- _Work instructions_:
In the reflection on boundaries and community below, list everything the writer says they are beginning to give out of their true self.

- _Document text_:
With these little tiny steps towards creating better boundaries in different aspects of my life, I realize that I’m becoming more at peace with what I offer to my housemates as a person and a leader. I’m beginning to give my time, emotions, friendship, and vulnerability out of my true self and avoiding burnout by giving out of what I assume others need from me. This helps me to create the space necessary in my heart to celebrate community; letting go of what is not and embracing the beauty of what is.

In a recent conversation, I was reminded to be of good cheer towards my intentional Mission Year community. It’s not too much longer, where the definition of intentional community will be transformed by the number of unshared meals, different churches, different work schedules, etc. Spring time is almost here and I sense a transition into a season of celebration and rejoicing over the work that God began in August of 2012. I will never get this beautiful, hard, and transformative season of my life back – and as much as I want to run away when the going gets tough, my commitment to myself and my community is to stop tip-toeing around the messy water, and jump fully into what is right in front of me.


Neighboring Is...

Neighboring is worth it.

- _Data block_:
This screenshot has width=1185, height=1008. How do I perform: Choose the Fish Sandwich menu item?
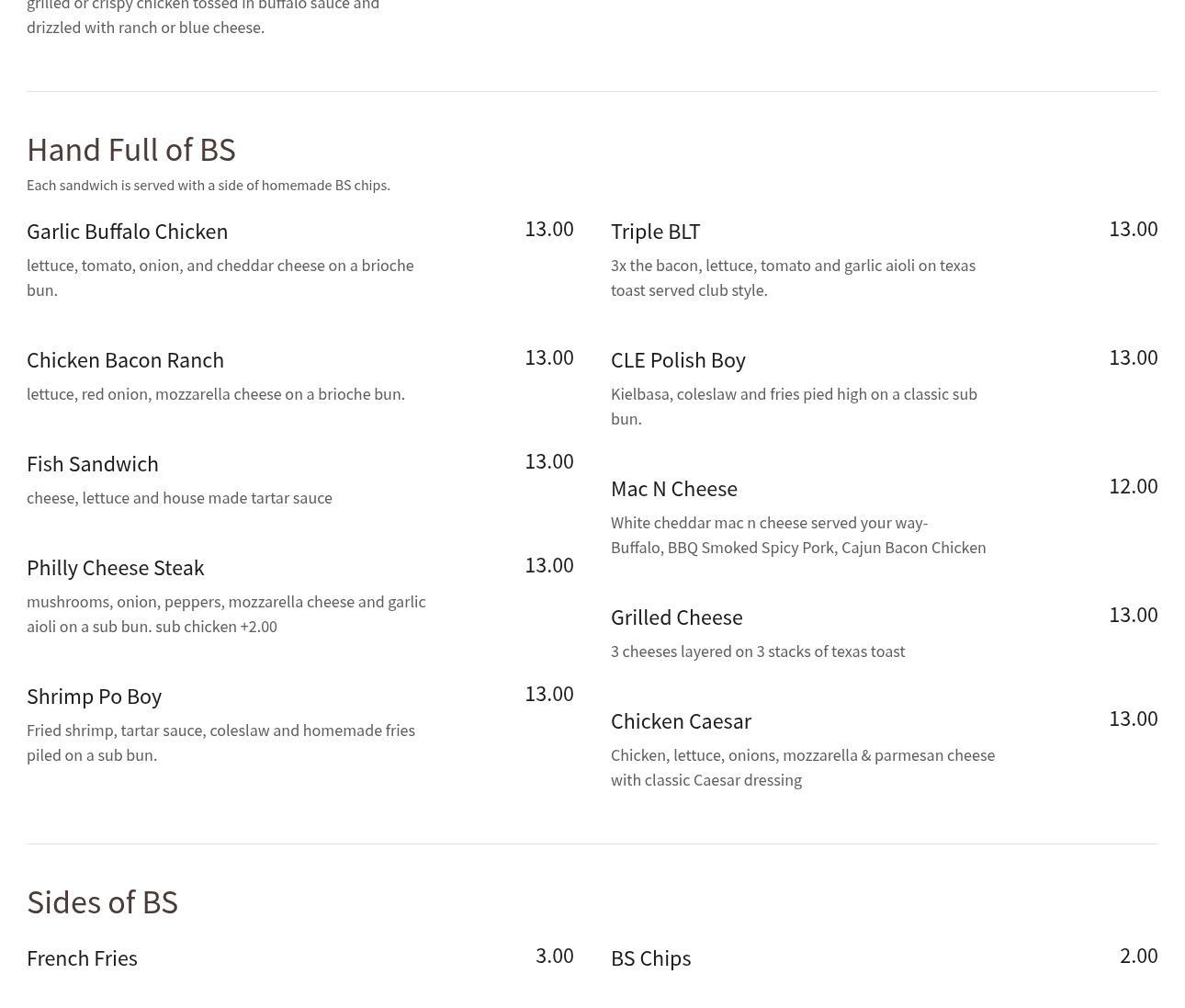click(92, 464)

- _Exercise solution_:
time, emotions, friendship, vulnerability